Hacker News new | ask | show | jobs
by stevencorona 1095 days ago
I've been using Elixir for the past 5-6 years for my startup. We use pg_notify extensively to broadcast changes between running nodes (basically, use Phoenix.PubSub locally in our apps, with a GenServer to subscribe+re-broadcast using pg_notify).

This has been a really elegant and low-complexity way to get distributed pubsub without the complexity of running a distributed erlang cluster (which seems a lil bit painful in a K8S+Continuous Deploy world)

There -are- some big downsides to be aware of though.

1. You can't use PgBouncer w/ LISTEN/NOTIFY. This has been really painful because of the high memory overhead of a pgsql connection + elixir keeping a pool of open pgsql connections. The tried and true method of scaling here is to just use PgBouncer. We've kicked the can on this by vastly over-provisioning our pg instance, but this has cost $10s of thousands on the cloud. Of course, it's solvable (dedicated non-pgbouncer connection pool just for LISTEN/NOTIFY, for example), but painful to unwind.

2. The payload has a fixed size limit (8KB, IIRC). This has bitten us a few times!

Even though I really like pg_notify, I think that if I were starting over, I'd probably just use Redis Pub/Sub to accomplish the same thing. Tad bit more complex if you're not already running Redis, but without the downsides. (Of course, w/ Redis, you don't get the elegance of firing a notification via a pg trigger)

7 comments

We got around this at my company by just pooling all of the LISTEN/NOTIFY streams into a single database connection in software, here's a sample implementation:

function software_listen(channel, callback):

  if not channel_listened(channel):

    sql("LISTEN " + channel)

  listeners[channel].append(callback)

function on_message(channel, data):

  for listener in listeners[channel]

    listener(channel, data)

function unlisten(channel, listener):

  listeners[channel].remove(listener)

  if len(listeners[channel]) == 0:

    sql("UNLISTEN " + channel)

Here's the actual go implementation we use:

https://gist.github.com/ColinChartier/59633c1006407478168b52...
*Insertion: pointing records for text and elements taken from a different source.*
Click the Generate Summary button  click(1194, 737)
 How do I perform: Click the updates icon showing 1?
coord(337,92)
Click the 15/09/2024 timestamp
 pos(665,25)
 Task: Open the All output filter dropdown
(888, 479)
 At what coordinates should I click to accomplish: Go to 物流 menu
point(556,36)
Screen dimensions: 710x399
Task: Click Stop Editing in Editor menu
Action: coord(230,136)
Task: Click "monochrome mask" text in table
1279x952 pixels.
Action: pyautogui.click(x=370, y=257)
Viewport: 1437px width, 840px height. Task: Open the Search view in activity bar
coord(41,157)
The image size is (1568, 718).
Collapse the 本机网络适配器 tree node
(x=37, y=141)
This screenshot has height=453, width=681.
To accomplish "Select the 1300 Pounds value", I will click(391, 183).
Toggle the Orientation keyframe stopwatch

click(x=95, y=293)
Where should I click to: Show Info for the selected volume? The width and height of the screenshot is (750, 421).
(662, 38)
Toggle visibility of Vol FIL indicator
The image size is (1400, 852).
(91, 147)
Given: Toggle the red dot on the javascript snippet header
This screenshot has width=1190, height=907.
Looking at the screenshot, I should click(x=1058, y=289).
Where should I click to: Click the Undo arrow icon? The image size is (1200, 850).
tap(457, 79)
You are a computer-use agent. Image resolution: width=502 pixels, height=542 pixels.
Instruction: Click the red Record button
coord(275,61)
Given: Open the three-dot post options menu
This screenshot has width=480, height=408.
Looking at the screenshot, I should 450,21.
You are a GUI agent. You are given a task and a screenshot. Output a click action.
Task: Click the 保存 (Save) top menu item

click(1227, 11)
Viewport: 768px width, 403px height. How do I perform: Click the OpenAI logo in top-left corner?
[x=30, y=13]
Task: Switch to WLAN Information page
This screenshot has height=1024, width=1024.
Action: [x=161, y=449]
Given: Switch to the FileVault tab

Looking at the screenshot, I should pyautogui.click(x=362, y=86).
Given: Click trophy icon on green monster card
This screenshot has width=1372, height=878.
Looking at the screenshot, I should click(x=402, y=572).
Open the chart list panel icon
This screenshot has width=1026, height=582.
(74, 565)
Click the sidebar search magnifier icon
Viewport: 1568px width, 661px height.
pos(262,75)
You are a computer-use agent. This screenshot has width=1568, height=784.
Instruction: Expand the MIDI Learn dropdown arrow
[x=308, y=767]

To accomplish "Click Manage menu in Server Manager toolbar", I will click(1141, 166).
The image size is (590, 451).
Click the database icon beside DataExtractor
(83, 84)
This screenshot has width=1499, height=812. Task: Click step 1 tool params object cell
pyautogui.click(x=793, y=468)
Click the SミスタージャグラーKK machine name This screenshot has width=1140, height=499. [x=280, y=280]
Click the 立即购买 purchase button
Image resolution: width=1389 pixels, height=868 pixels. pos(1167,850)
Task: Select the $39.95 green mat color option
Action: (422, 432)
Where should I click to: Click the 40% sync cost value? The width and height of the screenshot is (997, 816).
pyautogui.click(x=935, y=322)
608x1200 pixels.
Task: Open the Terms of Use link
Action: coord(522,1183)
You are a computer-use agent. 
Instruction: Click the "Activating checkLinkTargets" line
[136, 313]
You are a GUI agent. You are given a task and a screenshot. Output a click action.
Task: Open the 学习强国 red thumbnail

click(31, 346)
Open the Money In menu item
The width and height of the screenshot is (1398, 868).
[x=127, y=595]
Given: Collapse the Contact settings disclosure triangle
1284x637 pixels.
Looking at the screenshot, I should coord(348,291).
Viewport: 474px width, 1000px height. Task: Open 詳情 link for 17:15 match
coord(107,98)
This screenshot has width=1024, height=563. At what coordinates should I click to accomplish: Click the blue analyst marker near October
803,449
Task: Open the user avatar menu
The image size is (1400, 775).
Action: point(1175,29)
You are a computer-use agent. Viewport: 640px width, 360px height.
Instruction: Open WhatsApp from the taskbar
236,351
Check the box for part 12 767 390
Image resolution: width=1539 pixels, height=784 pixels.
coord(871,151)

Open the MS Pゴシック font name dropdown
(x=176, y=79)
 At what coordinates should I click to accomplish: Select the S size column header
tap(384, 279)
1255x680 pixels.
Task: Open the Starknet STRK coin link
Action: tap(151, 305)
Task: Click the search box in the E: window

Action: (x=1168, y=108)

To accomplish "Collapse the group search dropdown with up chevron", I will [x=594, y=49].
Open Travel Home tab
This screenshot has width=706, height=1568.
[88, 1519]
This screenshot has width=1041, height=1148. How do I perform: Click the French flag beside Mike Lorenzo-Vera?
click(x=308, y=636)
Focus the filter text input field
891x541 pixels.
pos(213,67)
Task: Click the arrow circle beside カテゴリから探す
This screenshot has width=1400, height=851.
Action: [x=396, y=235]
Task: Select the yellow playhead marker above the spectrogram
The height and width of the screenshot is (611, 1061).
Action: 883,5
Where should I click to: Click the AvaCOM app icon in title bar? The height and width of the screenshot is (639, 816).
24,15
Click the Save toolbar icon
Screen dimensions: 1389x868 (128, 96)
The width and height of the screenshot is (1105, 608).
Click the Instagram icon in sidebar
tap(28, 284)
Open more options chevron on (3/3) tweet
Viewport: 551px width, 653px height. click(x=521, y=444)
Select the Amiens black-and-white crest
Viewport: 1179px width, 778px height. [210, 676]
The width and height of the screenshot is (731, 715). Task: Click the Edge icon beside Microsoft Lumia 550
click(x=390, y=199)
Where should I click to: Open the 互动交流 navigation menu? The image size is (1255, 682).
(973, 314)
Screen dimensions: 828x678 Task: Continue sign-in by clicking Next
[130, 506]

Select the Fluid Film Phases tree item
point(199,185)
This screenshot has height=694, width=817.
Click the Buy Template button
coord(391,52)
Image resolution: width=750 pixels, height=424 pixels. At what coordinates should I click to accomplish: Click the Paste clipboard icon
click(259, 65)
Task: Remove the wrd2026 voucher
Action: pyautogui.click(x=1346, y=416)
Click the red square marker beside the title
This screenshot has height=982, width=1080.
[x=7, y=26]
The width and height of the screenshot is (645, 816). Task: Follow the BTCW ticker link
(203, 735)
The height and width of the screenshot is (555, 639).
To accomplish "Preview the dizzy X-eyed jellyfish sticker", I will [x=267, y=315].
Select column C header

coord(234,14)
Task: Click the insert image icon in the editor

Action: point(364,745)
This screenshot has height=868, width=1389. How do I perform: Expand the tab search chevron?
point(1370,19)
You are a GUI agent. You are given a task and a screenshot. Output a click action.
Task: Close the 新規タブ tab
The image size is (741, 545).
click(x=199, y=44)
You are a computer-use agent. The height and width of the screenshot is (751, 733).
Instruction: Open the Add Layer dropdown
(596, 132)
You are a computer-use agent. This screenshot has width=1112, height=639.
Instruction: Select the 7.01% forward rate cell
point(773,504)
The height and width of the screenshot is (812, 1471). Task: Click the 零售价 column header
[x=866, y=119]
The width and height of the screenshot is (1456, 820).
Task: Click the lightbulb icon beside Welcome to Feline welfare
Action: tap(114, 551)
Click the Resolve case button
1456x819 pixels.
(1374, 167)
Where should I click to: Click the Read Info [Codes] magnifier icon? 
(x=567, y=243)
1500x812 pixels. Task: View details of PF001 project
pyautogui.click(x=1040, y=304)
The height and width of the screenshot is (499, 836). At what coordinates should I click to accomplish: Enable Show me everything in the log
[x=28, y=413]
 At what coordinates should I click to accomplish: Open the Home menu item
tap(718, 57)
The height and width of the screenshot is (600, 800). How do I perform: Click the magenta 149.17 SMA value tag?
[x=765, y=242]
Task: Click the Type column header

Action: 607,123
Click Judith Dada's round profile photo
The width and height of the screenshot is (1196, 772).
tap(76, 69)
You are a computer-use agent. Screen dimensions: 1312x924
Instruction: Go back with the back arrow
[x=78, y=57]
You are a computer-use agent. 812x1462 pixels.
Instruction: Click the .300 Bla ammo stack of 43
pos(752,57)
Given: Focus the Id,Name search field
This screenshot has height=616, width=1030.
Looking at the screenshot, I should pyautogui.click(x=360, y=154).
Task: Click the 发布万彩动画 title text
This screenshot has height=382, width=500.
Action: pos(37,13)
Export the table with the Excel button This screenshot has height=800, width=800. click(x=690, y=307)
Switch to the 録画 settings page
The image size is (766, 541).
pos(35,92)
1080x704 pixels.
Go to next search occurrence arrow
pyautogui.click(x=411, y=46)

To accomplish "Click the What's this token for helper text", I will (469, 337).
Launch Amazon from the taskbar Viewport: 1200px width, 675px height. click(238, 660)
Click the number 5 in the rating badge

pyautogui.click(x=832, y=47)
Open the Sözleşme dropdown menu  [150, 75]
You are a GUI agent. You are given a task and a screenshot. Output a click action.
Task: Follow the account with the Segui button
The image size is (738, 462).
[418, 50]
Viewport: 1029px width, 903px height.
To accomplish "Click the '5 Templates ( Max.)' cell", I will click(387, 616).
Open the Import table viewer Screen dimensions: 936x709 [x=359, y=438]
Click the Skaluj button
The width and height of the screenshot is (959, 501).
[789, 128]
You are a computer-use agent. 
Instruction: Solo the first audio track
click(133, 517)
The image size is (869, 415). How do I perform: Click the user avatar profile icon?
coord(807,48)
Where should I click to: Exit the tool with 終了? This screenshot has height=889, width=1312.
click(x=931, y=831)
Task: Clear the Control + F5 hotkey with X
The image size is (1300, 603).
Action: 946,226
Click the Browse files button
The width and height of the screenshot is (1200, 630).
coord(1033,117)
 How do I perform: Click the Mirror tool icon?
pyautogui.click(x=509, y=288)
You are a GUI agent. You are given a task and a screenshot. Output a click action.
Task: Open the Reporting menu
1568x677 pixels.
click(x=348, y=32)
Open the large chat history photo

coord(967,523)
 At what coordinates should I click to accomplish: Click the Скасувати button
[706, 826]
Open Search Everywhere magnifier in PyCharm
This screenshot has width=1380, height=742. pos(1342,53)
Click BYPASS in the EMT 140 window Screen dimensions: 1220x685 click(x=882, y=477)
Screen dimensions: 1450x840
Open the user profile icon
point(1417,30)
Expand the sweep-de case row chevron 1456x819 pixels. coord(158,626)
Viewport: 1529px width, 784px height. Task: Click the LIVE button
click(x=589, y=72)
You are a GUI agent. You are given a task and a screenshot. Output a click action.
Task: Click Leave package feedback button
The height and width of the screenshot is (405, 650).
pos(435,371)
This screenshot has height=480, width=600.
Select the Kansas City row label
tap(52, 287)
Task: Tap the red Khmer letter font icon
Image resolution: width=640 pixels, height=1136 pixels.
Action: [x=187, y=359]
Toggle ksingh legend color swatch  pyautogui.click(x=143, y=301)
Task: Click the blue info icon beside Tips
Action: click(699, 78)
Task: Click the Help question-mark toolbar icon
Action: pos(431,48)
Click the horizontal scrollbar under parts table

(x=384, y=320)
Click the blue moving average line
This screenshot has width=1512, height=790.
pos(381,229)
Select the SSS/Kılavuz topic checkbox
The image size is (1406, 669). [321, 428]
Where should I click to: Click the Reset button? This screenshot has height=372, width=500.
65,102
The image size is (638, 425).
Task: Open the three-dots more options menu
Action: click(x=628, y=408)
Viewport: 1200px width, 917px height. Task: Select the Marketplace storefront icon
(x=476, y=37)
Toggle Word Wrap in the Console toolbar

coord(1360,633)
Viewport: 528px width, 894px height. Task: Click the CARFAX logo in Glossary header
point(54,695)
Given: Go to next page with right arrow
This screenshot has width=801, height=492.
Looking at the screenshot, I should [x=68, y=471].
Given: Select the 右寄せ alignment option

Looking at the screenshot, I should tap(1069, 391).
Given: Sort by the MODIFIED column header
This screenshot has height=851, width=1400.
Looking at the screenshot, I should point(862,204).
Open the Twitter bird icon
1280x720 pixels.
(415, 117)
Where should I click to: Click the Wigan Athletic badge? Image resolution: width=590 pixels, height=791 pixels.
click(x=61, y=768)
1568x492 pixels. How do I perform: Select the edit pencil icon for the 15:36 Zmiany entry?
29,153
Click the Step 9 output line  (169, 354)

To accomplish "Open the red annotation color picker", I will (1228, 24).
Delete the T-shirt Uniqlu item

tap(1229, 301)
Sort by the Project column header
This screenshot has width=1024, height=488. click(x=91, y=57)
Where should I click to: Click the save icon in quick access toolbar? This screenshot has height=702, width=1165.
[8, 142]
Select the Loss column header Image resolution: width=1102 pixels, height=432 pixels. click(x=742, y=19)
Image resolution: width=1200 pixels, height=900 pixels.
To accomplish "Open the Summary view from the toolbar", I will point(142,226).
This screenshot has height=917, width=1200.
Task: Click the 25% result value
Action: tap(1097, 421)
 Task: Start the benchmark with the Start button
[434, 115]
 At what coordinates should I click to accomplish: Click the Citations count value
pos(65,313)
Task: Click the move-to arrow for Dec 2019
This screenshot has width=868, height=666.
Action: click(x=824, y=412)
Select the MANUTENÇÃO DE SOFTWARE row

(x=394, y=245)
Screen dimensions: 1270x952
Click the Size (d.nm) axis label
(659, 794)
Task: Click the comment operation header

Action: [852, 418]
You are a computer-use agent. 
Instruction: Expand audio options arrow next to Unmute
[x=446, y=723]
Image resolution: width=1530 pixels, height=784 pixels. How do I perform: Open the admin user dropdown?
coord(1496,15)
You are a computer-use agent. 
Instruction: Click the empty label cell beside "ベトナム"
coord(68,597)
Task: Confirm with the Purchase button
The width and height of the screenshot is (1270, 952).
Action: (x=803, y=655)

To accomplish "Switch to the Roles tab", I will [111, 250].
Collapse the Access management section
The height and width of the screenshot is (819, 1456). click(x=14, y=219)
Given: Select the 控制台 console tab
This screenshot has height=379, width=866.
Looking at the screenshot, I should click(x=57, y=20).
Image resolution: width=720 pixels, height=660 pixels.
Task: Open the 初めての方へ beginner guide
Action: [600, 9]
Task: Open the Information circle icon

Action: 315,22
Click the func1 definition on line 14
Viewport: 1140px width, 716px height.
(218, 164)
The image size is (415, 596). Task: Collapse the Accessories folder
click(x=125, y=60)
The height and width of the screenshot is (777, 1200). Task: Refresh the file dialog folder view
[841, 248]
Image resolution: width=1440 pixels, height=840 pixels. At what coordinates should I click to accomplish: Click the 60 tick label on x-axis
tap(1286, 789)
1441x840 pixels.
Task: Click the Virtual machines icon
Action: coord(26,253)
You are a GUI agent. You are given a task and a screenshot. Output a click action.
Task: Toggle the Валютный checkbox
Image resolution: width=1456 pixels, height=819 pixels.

For #1 I've been keeping a keen eye on pgcat [1], in particular the https://github.com/postgresml/pgcat/issues/303 which implies that it should be possible to add support for transaction mode LISTEN/NOTIFY support.

[1] https://github.com/postgresml/pgcat

Phoenix.PubSub is basically a noop service. It really just works.

If discovering nodes is difficult in your env, try using a listen/notify libcluster strategy:

https://github.com/supabase/supavisor/blob/main/lib/cluster/...

A noop service as in a service that is mature and needs no additional modification?
Yeah as in zero ops needed. Maybe NoOps.
I believe #2 was the main driver for the supabase team to build their real-time component: https://github.com/supabase/realtime

Background/announcement: https://supabase.com/blog/supabase-realtime-multiplayer-gene...

Triggers can affect throughput quite a bit on busy tables.

And we didn't want people schemas polluted with triggers.

But also we use Erlang distribution and Phoenix.PubSub because with a global network clients connected to the same node in the same region will get normal Broadcast messages to each other faster. If we ran them through Postgres or Redis the added latency wouldn't work for a global thing.

Which as far as I gather uses Phoenix + Erlang distribution to get Phoenix.PubSub going. Which parent was not wanting to do. Funny full circle.
Have you contacted the Supavisor team about adding listen/notify support? Supavisor may be your way forward: https://github.com/supabase/supavisor
I found a relevant GitHub issue for this: https://github.com/supabase/supavisor/issues/85
Accepting pull requests if anyone is interested :D
Does GenServer's mailbox introduce any lag/latency? We've found at high loads, GenServer's mailbox can be a bottleneck
WalEx gets around these issues.
Hi! Does WalEx continue where it left off after disconnects?